▸ Task description
Copy out each line of the data that includes the string "Clear".
★ ★ ★ ★ ★ ★ ★
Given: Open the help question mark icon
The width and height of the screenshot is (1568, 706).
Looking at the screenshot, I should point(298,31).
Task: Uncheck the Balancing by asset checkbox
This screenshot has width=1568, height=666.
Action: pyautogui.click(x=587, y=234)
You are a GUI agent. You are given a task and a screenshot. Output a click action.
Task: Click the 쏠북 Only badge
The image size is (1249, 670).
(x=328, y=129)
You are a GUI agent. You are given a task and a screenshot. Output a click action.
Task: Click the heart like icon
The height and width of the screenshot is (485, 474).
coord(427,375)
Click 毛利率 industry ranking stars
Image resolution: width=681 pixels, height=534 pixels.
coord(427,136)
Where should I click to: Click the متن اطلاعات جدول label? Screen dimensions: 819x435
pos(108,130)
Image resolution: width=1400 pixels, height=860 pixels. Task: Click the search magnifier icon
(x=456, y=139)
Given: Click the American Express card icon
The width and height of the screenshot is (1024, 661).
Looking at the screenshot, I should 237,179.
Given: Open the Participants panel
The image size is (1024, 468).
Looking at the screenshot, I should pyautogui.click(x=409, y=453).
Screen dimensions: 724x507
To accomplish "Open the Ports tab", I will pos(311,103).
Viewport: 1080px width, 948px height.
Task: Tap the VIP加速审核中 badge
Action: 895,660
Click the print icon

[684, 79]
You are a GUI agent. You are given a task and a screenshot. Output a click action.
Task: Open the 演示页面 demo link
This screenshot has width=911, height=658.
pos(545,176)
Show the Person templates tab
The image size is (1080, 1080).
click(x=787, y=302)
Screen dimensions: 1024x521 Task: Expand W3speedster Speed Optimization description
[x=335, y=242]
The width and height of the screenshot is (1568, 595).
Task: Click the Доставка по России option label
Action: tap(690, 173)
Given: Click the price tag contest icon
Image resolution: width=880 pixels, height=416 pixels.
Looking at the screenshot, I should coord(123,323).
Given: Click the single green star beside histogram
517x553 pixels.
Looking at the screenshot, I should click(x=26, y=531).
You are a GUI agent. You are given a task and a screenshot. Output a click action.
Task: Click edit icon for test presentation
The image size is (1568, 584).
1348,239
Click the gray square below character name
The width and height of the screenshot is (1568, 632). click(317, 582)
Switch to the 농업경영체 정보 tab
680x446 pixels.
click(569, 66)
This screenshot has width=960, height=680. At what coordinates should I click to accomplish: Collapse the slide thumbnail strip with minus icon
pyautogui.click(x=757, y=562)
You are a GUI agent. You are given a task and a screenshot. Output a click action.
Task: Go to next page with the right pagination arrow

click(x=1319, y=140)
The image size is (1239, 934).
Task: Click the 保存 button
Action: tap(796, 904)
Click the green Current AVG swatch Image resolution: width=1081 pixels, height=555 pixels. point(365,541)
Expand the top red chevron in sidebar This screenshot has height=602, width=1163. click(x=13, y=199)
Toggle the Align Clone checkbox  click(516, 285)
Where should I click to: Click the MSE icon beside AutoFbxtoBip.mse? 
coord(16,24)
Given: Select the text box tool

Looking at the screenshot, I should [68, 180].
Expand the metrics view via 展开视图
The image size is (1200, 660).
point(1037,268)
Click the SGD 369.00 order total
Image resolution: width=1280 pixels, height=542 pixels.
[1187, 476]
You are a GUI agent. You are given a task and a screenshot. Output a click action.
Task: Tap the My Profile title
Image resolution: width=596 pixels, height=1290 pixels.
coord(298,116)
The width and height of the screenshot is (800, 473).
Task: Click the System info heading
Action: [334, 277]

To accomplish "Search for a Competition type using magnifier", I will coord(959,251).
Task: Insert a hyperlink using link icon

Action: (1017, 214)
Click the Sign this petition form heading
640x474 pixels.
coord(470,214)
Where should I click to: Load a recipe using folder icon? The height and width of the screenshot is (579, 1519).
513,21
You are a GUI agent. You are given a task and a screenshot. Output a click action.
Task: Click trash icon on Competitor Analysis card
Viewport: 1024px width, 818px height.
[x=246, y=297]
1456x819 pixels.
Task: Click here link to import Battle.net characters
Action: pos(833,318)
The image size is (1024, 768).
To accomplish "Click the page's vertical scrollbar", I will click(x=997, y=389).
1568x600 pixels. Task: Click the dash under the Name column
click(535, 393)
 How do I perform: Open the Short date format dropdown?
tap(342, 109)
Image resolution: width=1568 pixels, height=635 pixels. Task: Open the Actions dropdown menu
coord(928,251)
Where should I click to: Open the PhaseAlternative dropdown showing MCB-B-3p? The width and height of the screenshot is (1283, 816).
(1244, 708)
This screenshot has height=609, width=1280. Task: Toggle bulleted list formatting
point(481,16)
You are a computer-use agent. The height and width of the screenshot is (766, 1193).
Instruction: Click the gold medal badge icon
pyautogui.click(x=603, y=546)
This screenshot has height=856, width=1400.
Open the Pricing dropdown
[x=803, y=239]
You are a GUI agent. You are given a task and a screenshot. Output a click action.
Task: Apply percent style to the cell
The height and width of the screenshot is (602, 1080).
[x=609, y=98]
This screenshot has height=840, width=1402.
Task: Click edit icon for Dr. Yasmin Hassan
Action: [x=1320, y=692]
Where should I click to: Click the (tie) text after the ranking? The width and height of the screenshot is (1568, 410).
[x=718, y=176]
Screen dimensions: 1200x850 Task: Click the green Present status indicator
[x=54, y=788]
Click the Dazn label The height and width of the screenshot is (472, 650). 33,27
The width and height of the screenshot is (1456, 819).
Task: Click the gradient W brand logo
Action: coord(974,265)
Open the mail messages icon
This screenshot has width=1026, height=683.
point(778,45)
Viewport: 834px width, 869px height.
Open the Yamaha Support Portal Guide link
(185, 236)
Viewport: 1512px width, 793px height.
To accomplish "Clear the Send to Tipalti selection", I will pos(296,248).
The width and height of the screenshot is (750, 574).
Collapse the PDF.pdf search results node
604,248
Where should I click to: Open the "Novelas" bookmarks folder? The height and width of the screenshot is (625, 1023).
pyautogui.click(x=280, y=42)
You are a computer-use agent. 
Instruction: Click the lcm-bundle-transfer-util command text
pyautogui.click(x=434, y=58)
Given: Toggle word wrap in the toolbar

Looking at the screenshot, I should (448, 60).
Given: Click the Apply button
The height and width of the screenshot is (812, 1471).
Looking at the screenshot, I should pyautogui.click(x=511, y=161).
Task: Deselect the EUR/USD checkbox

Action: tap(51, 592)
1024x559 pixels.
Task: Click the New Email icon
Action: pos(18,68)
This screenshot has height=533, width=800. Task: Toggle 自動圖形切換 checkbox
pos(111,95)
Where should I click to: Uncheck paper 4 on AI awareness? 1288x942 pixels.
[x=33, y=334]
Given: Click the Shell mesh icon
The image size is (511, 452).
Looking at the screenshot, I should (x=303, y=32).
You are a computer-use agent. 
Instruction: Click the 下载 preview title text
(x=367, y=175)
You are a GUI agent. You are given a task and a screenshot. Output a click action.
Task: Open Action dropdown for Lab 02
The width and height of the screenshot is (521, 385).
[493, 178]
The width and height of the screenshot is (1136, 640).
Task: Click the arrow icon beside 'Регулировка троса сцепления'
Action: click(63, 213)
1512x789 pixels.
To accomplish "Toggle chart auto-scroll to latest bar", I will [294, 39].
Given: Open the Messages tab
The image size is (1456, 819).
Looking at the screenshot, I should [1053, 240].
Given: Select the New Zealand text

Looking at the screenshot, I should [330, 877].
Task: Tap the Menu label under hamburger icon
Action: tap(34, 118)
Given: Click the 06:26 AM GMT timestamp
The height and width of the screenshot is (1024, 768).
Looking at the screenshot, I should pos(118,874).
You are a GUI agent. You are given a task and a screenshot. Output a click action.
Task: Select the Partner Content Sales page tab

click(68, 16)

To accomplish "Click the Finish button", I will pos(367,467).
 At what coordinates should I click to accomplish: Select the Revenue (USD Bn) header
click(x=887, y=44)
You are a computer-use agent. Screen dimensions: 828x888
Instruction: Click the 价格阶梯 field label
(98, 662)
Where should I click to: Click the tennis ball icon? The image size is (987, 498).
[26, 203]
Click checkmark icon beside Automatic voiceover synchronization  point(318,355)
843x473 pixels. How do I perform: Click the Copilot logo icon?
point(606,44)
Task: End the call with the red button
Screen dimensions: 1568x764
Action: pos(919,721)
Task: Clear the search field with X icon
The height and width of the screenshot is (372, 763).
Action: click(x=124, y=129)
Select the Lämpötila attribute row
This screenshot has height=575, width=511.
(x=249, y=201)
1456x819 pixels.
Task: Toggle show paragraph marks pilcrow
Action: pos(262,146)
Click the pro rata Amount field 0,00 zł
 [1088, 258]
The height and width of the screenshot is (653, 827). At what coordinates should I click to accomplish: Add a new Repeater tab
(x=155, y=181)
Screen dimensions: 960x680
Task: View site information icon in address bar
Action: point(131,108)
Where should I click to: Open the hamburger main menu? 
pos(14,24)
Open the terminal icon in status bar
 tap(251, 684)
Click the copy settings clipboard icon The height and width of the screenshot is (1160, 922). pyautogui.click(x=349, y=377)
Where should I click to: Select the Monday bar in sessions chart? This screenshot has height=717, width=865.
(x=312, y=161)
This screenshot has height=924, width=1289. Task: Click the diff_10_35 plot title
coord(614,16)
★ ★ ★ ★ ★ ★ ★
▸ Response to the task
To accomplish "Clear the Send to Tipalti selection", I will pos(296,248).
Task: Clear the search field with X icon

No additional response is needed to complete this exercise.